“The river holds our history”: Artist Zeke Peña Traces the Rio Grande’s Place in Fronterizo Identity

Multimedia artist Zeke Peña next to the El Paso-Júarez border fence. Photo by Itzel Alejandra Martinez

It’s a warm winter day, and multimedia artist Zeke Peña and I are cruising pass I-10 to get to the American Diversion Dam in El Paso, Tejas. The dam sits less than 500 feet away from the US-Mexico border, an international hot topic due to Trump’s executive order to build a wall not unlike the one that spreads through the occupied West Bank. As we get out of the car and walk towards the Rio Grande, we see large construction machinery, a parked border patrol car, ducks leaving the scene and a loud helicopter circling the area. After flowing through the American Diversion Dam and crossing Colorado and New Mexico, the river itself becomes the border.

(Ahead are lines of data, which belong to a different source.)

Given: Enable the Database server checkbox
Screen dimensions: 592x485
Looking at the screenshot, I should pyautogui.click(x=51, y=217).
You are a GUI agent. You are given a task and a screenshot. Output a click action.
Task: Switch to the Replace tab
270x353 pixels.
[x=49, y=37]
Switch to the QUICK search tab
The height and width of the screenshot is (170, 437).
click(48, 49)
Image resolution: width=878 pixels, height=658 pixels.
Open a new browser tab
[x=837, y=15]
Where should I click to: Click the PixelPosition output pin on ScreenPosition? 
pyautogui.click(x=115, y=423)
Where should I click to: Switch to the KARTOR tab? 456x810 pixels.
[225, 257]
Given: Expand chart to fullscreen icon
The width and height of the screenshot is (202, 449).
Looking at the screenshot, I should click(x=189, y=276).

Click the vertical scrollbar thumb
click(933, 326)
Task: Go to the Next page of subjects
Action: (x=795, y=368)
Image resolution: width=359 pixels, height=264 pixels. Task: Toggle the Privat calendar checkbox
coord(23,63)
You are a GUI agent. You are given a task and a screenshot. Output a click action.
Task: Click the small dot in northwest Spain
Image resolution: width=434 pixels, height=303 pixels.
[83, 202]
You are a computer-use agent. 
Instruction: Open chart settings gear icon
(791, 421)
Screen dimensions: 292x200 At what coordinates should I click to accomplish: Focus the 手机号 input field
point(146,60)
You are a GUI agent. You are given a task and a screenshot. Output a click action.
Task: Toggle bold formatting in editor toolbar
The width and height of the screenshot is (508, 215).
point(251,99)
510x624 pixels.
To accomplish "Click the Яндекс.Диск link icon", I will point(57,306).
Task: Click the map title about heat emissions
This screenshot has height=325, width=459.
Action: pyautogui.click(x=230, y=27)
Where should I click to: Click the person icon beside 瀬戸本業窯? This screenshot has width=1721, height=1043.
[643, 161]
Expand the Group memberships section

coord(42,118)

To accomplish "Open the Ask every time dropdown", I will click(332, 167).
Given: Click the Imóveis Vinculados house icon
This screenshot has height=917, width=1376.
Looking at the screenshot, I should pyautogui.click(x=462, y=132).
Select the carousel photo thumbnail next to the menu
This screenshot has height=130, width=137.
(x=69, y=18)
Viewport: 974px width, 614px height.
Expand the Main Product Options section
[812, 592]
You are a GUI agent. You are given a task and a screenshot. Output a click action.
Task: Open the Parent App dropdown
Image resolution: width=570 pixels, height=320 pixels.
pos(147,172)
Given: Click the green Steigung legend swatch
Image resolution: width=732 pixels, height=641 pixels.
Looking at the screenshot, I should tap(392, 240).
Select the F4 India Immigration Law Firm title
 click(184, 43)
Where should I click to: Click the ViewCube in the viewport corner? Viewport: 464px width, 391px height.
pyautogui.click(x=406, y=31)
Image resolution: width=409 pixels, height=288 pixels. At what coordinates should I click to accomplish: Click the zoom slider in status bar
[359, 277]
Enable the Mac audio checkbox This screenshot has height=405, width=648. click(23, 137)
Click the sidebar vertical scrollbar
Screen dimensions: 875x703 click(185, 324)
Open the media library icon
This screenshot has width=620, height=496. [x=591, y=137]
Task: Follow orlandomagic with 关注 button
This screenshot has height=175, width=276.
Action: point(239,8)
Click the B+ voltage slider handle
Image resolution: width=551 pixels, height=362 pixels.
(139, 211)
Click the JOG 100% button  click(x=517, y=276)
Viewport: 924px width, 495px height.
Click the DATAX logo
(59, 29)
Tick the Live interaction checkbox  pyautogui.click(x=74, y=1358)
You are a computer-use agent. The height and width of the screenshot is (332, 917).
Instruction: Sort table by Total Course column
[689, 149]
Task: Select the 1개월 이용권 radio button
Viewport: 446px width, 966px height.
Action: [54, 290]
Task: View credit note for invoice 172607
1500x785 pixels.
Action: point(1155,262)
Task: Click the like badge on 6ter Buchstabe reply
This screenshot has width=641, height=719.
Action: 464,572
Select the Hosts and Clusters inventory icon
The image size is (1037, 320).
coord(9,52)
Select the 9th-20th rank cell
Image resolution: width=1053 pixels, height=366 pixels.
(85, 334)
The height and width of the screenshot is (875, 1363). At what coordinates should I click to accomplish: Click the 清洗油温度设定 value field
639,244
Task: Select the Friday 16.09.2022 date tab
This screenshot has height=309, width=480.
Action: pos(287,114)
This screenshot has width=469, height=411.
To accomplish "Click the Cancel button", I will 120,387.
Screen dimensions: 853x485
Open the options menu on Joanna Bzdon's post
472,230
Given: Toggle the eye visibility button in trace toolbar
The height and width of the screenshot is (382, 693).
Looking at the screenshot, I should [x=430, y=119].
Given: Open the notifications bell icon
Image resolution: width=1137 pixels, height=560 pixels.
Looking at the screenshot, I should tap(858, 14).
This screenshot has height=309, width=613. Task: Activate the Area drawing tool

But as Peña explains it, “[the river] didn’t make a good boundary marker because [it] was fluid and fluctuated literally from month to month and year to year” in the border region. So, in 1964 President Lyndon Baines Johnson and President Adolfo López Mateos signed the Chamizal Convention, which stated that the Rio Grande would be channelized in the El Paso / Júarez region, basically controlling its flow through a channel paved with cement. This was only the beginning of the extensive infrastructure we now see at the US-Mexico barrier.

Zeke Peña’s multimedia and interactive project called Bravo/Grande explores the history of the Rio Grande/Rio Bravo, in order to understand the history of the border region, the militarization of the border, and the overall effects that this politically constructed border has on the people who inhabit the binational metropolitan area of El Paso-Júarez. Peña’s ongoing project includes paintings, a short doc, an audio piece made by local El Paso musician, Eureka the Butcher, photography, and interactive video augmentation to go with the paintings. Remezcla recently caught up with Peña to talk about his project Bravo/Grande and unpack the dense topic of the Rio Grande / Rio Bravo.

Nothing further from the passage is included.